__Exercise prompt__: Copy the rows below verbatim, from the line containing "341x718 pixels." up to and including the line containing "I will 251,139.".

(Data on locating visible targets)
══════

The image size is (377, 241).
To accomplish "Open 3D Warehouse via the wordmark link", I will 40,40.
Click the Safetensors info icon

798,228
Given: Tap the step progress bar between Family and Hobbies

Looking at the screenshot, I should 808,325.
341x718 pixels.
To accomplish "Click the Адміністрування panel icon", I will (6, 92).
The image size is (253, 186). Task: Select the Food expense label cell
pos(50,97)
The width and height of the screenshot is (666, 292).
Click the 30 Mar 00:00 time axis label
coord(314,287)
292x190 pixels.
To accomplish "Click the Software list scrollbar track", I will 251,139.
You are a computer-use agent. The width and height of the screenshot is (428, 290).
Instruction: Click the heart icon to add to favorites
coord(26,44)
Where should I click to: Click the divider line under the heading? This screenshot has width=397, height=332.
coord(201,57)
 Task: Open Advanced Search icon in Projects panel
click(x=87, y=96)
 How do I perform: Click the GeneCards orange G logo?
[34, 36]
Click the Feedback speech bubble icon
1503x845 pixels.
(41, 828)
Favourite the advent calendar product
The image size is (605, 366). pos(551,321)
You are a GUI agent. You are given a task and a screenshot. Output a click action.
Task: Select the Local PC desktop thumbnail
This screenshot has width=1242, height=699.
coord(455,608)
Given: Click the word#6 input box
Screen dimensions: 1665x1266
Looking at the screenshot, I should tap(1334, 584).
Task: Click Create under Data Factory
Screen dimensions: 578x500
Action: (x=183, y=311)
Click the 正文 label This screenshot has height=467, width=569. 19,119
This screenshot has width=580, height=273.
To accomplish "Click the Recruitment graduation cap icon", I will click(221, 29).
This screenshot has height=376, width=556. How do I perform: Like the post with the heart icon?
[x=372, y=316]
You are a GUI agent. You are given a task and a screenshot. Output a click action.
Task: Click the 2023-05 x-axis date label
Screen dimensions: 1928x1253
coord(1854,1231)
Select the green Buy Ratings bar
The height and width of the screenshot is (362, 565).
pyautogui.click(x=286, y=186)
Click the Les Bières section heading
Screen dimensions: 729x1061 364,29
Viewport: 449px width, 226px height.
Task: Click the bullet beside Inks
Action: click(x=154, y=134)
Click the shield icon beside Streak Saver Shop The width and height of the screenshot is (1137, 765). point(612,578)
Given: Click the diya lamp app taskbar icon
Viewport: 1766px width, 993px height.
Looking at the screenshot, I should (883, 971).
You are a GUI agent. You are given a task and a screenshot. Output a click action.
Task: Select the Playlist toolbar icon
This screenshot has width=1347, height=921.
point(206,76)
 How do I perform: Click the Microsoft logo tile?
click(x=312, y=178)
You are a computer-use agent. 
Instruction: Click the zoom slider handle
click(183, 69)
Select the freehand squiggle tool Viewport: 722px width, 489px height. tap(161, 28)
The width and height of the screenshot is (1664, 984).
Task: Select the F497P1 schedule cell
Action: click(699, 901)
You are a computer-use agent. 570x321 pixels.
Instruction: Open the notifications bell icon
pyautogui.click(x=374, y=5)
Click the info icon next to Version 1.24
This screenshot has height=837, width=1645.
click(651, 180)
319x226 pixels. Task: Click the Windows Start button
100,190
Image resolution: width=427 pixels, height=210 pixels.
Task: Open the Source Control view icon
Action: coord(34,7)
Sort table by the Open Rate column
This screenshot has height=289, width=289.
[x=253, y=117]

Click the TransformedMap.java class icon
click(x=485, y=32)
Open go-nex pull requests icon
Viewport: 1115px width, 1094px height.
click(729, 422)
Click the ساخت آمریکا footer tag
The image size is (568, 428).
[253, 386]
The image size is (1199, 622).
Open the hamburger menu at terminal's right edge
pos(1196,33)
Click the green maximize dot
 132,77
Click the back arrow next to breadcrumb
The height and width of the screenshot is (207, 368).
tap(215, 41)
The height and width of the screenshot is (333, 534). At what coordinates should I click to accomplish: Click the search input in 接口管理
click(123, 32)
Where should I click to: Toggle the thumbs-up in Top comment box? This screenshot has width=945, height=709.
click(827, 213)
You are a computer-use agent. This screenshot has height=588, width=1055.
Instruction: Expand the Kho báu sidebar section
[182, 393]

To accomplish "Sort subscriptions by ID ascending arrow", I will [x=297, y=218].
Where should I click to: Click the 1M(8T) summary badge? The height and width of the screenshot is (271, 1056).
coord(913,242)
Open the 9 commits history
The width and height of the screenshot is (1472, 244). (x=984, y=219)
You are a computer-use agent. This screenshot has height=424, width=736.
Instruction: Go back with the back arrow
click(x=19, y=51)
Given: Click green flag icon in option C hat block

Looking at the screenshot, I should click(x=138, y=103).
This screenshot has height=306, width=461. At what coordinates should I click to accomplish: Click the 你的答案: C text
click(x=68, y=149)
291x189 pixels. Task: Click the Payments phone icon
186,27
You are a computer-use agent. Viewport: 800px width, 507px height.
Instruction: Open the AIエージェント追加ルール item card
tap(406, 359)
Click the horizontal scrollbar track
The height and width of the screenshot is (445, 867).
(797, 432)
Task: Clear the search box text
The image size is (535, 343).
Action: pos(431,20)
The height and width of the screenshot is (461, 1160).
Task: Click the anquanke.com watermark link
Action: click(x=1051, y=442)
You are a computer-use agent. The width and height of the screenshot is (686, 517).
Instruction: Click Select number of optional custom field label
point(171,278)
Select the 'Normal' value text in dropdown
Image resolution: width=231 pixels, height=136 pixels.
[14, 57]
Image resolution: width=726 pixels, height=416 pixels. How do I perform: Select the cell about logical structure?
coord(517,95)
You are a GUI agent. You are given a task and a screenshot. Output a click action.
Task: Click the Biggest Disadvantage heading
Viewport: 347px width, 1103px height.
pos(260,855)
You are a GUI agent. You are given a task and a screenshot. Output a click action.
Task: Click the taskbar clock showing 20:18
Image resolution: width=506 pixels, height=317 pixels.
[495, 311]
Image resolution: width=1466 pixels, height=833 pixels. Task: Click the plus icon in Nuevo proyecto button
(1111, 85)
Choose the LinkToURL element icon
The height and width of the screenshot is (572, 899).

══════

__Result__:
341x718 pixels.
To accomplish "Click the Адміністрування panel icon", I will (6, 92).
The image size is (253, 186). Task: Select the Food expense label cell
pos(50,97)
The width and height of the screenshot is (666, 292).
Click the 30 Mar 00:00 time axis label
coord(314,287)
292x190 pixels.
To accomplish "Click the Software list scrollbar track", I will 251,139.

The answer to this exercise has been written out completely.